Repeat the records exactly. Leave out the pictures.

▶ **Collected data**:
-.-.-
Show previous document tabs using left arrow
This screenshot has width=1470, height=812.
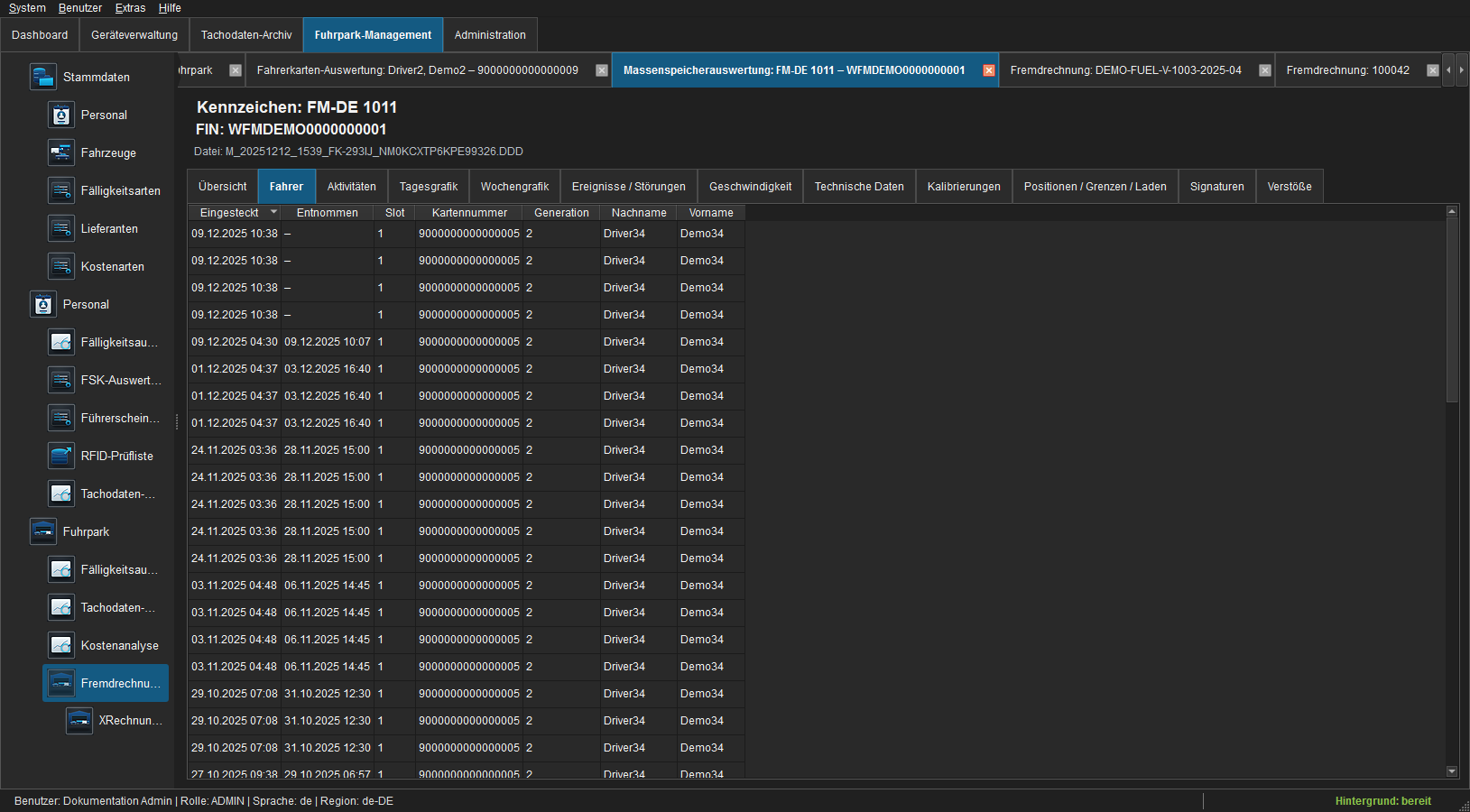click(x=1449, y=69)
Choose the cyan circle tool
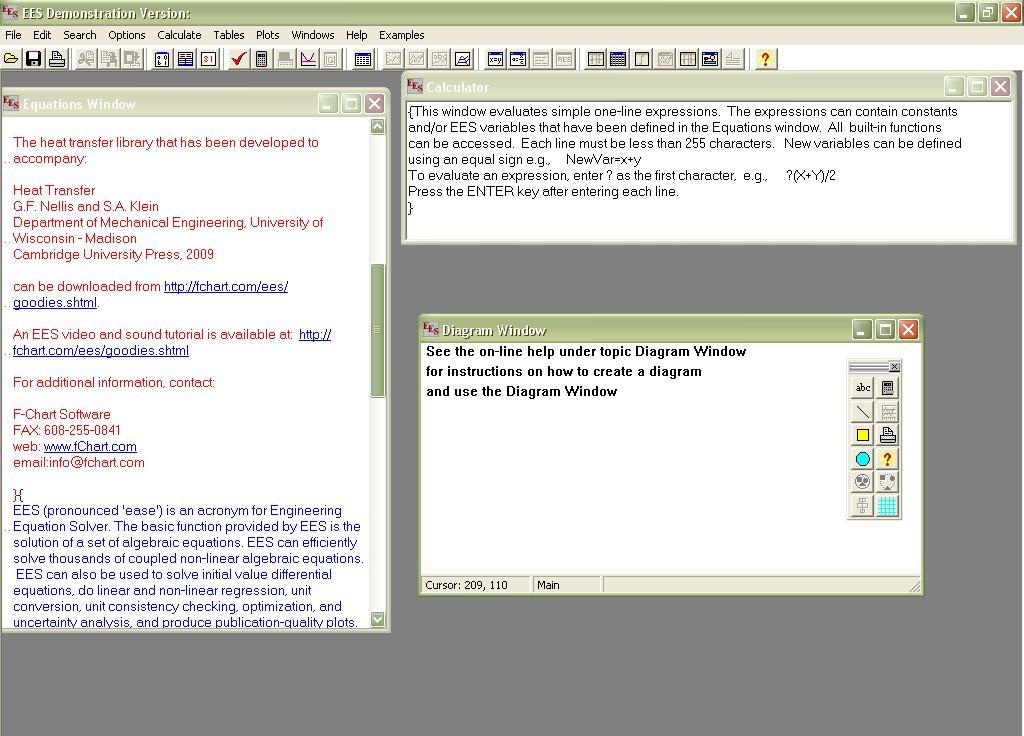The image size is (1024, 736). coord(862,459)
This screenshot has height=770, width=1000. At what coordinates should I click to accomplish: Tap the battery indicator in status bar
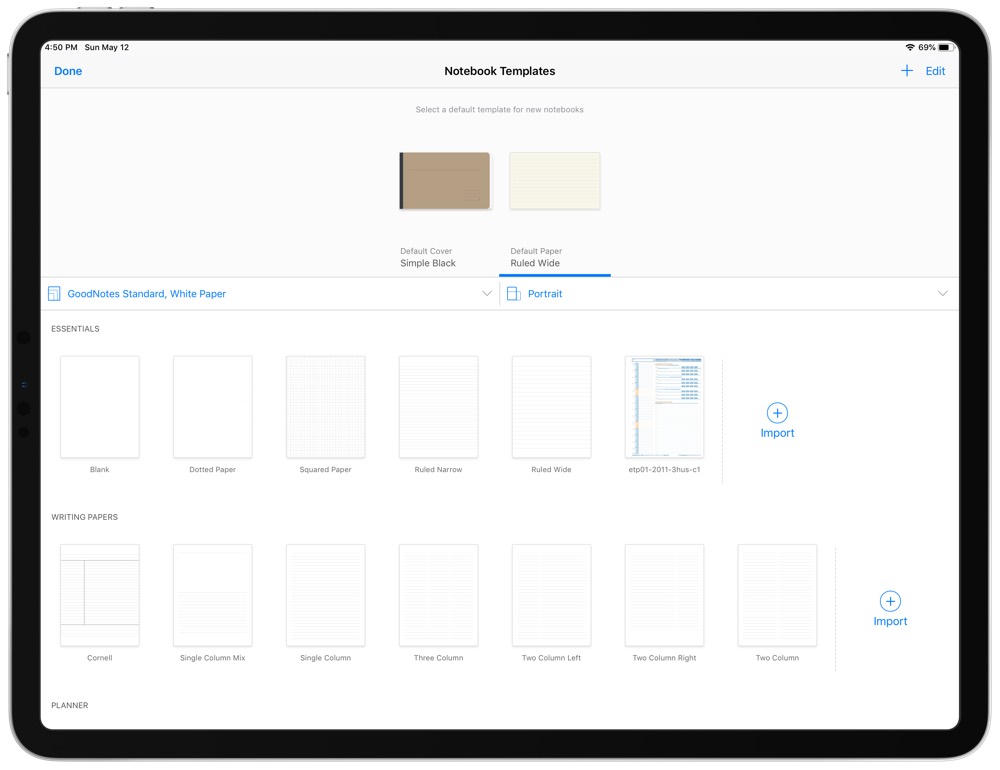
-.-.-
▶ **Written answer**:
Show previous document tabs using left arrow
This screenshot has width=1470, height=812.
click(x=1449, y=69)
Choose the cyan circle tool
The image size is (1024, 736). coord(862,459)
This screenshot has height=770, width=1000. At what coordinates should I click to accomplish: Tap the battery indicator in status bar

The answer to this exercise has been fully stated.